As often happens in such cases, one change produces a chain reaction. And in 1981 John ended a 13-year link with Island and moved to WEA.
He's now back on an album a year and touring regularly with a band, four fifths of which shares his Scottish ancestry. Having missed the last British tour, I was surprised to find just how much Martyn and band had improved since I'd last seen them. The set tends to mirror the flow of his last two albums, the gentle anguished ballads interspersed with frantic but controlled bursts of sound and energy. And John's voice reminded me less of any folk connections than of the Delta blues singers of the Thirties who slipped and slurred their vocals so that their passionate tones became inextricably linked with their instruments. His electric guitar playing has also grown from a supporting to a dominating role with the band.
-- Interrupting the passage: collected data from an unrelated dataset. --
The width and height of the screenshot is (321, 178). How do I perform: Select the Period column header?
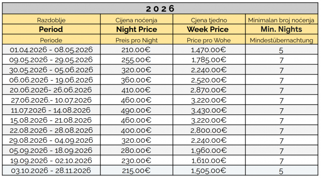point(51,29)
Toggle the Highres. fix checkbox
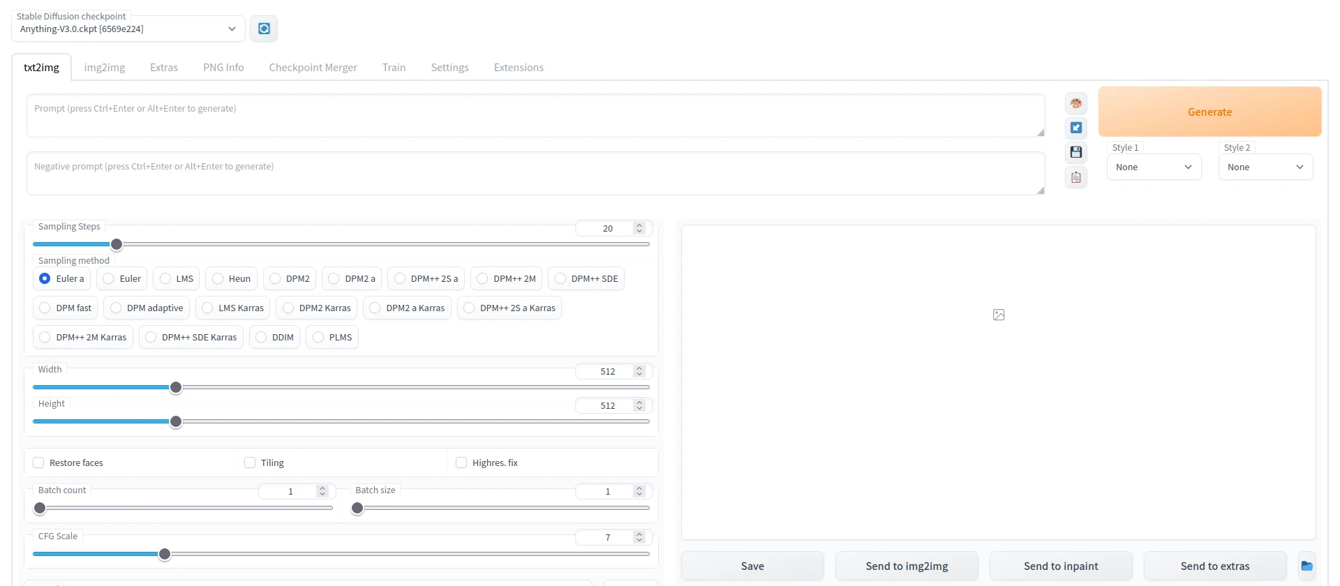The height and width of the screenshot is (586, 1340). (x=461, y=463)
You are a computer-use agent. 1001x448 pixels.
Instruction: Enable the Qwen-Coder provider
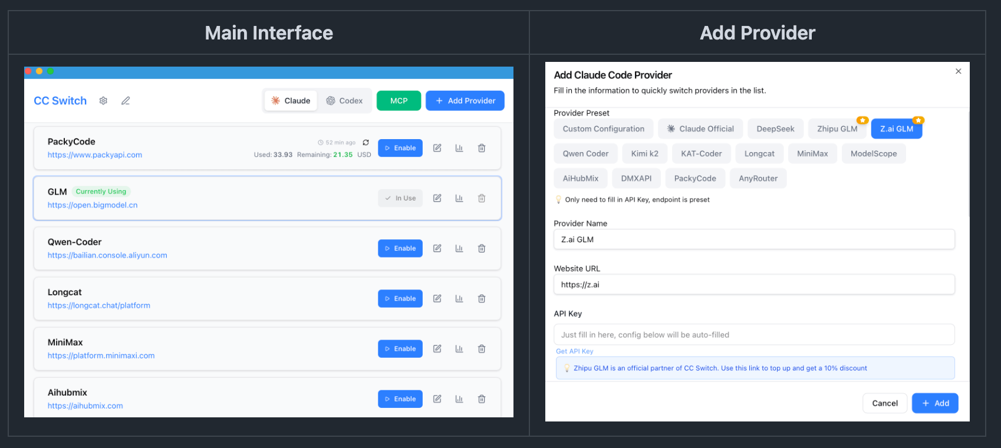point(400,248)
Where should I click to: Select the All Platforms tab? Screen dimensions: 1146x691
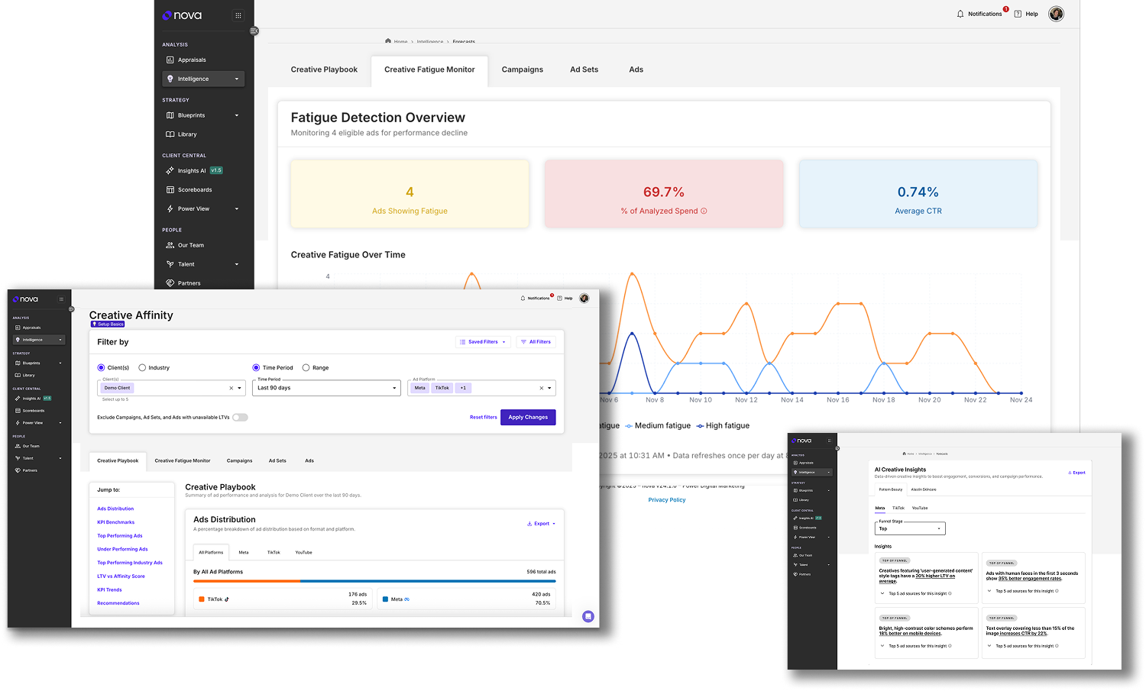pos(211,552)
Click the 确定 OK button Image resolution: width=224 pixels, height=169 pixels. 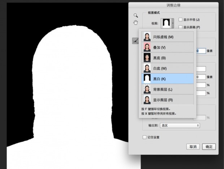209,147
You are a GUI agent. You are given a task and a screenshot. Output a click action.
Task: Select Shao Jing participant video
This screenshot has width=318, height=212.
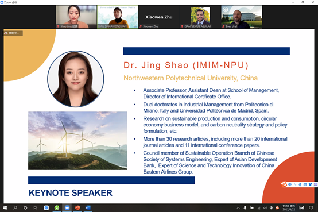[76, 17]
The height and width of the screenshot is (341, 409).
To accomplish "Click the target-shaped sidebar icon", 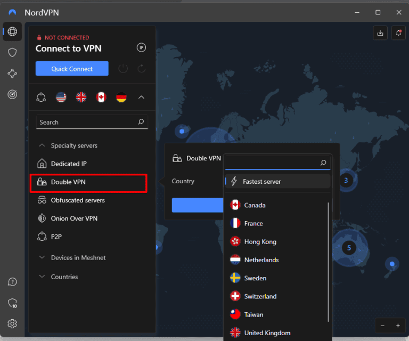I will pos(12,94).
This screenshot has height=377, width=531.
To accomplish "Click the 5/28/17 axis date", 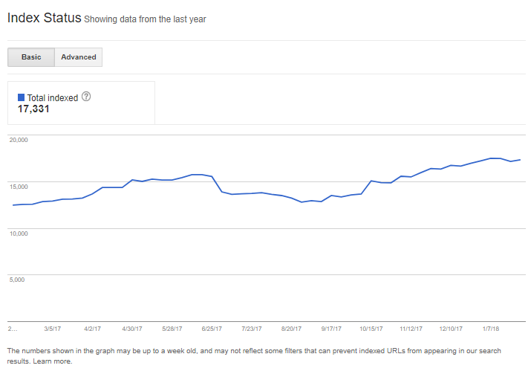I will (172, 329).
"I was a bit cautious to start with I think and it was our drummer Jeff Allen who told me after one rehearsal that I should lead from the front more. So I've tried that and everything about the band has improved. It's a matter of putting maximum effort into it and literally trying to inspire the band. That hadn't crossed my mind before I started with a band. Plus the fact that I've only recently started playing electric guitar and it's a completely different instrument to play, particularly within a band, so it took me a while to start playing proper solos".
Leading a band has also brought John a bit closer to the dreaded 'rock and roll biz' of which he's never been too enamoured. Has he therefore tempered his scepticism?
"There are aspects about the music business about which I couldn't be said to be sceptical -I just loathe and detest them. Some of the things that go on are just diabolical...".
So what makes up for it?
"Oh... A good gig makes up for a great deal. A good song makes up for even more. I get a terrific buzz from playing, I really do. It's nerve-wracking to a certain extent and the one thing about working with a band is that you multiply the number of mistakes possible."
He still enjoys playing solo, too. "I still go down to the folk clubs and have a blast when I feel like it. It's great to know that you can still do these things. In fact, I've been toying with the idea of doing away with a support act and playing two sets, one solo and one with the band."
"I just like the changes. Fifteen years ago the idea of me bellowing out Gun Money at the decibles that emanate from the stage now would have been preposterous."
And for those who cynically suggest that John Martyn has simply 'wised up' to the Eighties, he'll take the credit.
"That's a compliment. It's pure coincidence that this album has done as well as it has. Is there something special about the Eighties then? Are these more astute times? I wised up to the Seventies, I suppose I'm wising up to the Eighties and please God I'll wise up to the Nineties. After all, I did my bit posing in front of the mirror with a coathanger when I was young and this is getting closer!"
sitenotes:
1 This probably was the gig from October 12 1982 at Durham University.